Gen Z in the workplace

By 2030, Gen Z will account for nearly one-third of the U.S. workforce, but they’re already radically redefining the meaning of work.

Gen Zers want a sense of purpose, so they prioritize environmental, social, and governance (ESG) in the workplace, which encompasses sustainability and environmental impact, education and awareness for social issues, and diverse and inclusive boards and teams.

And it tracks: Roughly two-thirds of Gen Zers say they frequently speak about important societal issues while at work, according to the Edelman report. They’re also influencing their older coworkers when it comes to areas like work-life balance, fair pay, and employers’ involvement on social issues.
Gen Z’s financial stress

But don’t forget, Gen Zers have also lived through a global pandemic that shuttered the world for nearly two years, two recessions, and a mounting student debt crisis, leaving them with little savings but an abundance of financial despair.
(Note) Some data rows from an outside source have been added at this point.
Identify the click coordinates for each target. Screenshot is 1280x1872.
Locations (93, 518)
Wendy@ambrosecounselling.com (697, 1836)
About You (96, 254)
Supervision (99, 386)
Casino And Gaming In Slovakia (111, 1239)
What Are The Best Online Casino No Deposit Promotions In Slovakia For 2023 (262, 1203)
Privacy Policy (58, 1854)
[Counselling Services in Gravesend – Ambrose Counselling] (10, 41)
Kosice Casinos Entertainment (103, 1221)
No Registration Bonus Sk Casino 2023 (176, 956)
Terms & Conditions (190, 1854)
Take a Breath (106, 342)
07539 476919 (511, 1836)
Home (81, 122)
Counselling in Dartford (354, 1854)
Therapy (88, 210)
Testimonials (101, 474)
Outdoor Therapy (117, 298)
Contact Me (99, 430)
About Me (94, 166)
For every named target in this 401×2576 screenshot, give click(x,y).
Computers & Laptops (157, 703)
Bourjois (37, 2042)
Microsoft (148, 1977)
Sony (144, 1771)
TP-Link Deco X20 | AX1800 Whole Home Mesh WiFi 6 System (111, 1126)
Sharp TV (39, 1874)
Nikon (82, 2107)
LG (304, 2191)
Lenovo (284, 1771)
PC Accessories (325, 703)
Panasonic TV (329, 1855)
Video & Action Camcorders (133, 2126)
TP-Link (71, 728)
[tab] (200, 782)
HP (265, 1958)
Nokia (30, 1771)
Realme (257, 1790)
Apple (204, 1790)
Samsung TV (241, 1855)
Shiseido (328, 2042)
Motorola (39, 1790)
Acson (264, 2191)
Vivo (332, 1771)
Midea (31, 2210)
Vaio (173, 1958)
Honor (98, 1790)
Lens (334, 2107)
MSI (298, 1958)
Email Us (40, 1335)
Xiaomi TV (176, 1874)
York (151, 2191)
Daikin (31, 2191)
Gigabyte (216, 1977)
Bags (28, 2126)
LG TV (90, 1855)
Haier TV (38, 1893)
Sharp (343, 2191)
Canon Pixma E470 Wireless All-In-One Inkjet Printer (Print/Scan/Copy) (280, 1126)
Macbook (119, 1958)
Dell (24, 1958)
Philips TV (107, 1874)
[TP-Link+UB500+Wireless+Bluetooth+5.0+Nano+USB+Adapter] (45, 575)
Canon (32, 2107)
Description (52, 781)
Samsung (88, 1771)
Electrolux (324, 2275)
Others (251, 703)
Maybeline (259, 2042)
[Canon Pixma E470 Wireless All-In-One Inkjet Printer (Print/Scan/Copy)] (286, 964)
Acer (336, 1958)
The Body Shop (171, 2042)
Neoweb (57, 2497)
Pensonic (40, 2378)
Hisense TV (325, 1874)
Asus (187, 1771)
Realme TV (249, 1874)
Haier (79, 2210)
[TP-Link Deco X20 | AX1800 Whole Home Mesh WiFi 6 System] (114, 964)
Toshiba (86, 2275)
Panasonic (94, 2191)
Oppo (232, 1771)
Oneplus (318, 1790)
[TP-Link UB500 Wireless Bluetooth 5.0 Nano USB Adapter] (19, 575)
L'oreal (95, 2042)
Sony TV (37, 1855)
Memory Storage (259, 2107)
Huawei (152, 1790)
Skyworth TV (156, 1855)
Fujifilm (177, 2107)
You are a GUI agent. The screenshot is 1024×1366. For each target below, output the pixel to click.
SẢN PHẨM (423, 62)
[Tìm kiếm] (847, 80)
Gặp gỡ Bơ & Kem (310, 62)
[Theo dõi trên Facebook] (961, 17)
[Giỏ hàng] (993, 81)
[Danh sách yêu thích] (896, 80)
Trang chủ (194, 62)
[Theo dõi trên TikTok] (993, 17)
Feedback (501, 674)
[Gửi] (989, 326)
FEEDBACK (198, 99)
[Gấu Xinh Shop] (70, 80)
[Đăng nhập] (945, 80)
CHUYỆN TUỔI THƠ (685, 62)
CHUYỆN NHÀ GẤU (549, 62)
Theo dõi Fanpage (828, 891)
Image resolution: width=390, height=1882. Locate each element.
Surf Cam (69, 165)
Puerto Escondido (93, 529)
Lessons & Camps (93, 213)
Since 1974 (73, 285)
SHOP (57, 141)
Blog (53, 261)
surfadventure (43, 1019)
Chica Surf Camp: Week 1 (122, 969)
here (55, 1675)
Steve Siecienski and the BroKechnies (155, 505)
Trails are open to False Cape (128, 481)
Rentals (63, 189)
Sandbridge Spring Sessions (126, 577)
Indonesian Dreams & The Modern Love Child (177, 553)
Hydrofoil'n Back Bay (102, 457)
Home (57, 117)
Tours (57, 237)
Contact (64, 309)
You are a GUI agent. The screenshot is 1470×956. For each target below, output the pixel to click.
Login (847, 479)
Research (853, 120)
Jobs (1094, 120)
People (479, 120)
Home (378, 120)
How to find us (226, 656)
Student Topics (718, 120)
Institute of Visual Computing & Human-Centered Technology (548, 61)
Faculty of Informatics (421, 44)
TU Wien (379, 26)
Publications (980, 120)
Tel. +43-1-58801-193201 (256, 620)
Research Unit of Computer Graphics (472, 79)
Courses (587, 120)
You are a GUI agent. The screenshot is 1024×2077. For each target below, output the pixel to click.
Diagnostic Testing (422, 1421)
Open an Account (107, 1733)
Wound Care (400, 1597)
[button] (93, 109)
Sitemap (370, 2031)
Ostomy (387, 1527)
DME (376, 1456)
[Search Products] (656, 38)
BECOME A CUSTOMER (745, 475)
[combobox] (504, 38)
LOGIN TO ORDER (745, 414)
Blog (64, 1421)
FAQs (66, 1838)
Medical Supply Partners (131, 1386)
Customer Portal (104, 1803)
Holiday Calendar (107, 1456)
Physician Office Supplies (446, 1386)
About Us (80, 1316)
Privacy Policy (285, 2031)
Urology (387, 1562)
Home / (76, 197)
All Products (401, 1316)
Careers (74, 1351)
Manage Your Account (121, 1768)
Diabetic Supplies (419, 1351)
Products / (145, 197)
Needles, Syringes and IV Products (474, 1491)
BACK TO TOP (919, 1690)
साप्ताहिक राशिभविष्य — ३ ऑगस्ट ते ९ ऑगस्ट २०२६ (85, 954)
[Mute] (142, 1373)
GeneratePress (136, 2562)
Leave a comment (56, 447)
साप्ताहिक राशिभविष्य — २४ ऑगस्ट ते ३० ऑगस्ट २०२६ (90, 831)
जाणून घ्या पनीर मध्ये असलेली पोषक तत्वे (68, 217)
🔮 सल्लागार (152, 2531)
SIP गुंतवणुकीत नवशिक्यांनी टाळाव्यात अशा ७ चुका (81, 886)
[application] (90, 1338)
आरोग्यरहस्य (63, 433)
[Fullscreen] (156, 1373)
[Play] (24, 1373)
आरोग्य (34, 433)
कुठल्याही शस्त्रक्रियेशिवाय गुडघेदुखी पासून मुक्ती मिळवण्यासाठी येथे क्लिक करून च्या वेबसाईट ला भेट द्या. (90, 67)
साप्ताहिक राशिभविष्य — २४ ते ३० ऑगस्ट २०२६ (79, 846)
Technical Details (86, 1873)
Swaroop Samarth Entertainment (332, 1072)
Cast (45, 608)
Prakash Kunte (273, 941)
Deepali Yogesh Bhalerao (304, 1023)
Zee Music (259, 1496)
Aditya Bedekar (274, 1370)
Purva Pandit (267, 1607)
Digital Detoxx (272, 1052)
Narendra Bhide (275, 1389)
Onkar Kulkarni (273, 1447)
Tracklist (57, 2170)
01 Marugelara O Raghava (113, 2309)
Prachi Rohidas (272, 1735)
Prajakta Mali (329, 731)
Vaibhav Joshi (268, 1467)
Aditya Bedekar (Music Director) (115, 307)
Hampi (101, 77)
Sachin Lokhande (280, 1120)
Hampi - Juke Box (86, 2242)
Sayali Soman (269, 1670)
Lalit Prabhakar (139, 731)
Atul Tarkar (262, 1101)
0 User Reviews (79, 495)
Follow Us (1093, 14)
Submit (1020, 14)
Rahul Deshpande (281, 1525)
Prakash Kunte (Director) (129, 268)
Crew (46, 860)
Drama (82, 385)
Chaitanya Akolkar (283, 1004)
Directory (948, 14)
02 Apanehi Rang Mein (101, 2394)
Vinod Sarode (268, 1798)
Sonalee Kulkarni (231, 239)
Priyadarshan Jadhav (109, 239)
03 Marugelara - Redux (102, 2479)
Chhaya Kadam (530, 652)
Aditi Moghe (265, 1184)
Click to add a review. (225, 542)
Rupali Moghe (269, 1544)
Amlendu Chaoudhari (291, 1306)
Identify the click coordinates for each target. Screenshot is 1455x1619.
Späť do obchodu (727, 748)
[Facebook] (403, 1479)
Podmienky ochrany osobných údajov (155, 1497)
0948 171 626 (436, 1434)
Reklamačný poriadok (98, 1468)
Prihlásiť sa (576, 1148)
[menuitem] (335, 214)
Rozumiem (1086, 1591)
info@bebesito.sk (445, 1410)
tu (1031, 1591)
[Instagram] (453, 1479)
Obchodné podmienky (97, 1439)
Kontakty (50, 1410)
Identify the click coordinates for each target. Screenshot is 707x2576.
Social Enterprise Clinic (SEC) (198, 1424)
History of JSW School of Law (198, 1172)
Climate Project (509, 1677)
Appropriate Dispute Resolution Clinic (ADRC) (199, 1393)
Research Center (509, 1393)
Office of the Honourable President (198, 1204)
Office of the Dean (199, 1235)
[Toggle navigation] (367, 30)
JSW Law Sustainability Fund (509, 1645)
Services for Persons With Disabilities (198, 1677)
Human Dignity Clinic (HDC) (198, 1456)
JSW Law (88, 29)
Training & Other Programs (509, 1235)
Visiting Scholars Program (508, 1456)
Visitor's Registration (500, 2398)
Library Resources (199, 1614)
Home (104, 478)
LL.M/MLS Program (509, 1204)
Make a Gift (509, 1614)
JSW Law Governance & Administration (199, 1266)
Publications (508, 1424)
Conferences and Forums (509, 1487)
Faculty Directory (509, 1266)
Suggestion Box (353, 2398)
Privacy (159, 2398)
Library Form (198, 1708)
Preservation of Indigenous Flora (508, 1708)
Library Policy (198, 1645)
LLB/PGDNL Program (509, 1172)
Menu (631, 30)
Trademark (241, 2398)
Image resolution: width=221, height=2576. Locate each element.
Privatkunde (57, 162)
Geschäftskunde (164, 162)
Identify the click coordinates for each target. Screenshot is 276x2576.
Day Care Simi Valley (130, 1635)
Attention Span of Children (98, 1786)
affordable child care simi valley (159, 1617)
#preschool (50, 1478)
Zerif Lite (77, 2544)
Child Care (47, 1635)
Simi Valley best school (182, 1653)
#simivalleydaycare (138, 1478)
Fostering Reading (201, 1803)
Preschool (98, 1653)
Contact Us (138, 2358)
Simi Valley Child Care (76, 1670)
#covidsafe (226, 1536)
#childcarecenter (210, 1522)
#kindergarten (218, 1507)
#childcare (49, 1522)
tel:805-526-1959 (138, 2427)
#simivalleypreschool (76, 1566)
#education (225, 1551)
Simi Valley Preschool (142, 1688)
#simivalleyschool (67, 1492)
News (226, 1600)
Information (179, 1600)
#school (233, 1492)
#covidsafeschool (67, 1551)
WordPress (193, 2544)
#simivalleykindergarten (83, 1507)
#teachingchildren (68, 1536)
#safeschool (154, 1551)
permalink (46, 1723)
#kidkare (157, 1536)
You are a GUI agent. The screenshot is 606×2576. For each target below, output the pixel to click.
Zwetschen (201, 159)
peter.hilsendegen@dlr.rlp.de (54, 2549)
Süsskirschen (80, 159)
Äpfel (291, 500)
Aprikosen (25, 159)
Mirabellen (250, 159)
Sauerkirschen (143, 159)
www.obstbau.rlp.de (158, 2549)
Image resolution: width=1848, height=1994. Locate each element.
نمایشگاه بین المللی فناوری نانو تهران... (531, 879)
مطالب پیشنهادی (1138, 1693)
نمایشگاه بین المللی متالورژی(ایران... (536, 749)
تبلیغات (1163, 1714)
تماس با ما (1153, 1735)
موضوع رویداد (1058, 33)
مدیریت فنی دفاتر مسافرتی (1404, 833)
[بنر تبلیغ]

Roughly 60% of Gen Zers say they are stressed about money this year more than last year, according to a Bankrate survey from July. It’s no surprise either—85% of Gen Zers say that they couldn’t afford one month’s expenses if they lost their job today.

And since young people are typically affected by inflation the most, as they are the most likely to work part-time or low-paying jobs, this economic climate may have left Gen Z with permanent “psychological scars,” one expert says.

“How can young people build careers or wealth if they don’t have jobs, and prices of goods and services continue to increase?” Dayo Abinusawa, founder of London’s Awa Business School and a former lecturer at Cambridge University’s Judge Business School, previously told Fortune.

One Fidelity survey backs this argument: 45% of 18- to 35-year-olds “don't see a point in saving until things return to normal." Some Gen Zers have even adopted the mentality that “money isn’t real” and are justifying spending on items to “treat themselves” amid a bleak reality.
Why it matters

Of course, every generation has lived through era-defining historical events. Millennials remember the 9/11 terrorist attacks and the U.S. invasion of Iraq. Baby boomers lived through the civil rights movement and the Vietnam War. But no other generation has been plugged into the world through the internet from such a young age like Gen Z.

Gen Z is already wielding their power in notable and sometimes comical ways. In June 2020, teenage TikTok users (with the help of K-pop fans) claimed to have sunk a Trump campaign rally by registering for thousands of tickets with no intention of actually attending. And last summer, after the Supreme Court overturned Roe v. Wade, a then-19-year-old activist raised over $2 million in abortion funds by trolling Florida Rep. Matt Gaetz.

It remains to be seen what they will do when Gen Z comes into decision-making positions in the workplace—perhaps they’ll channel their rage and cynicism effectively as some have already demonstrated—but Abinusawa warned that “a society where the young have little to no hope for the future is not a sustainable one.”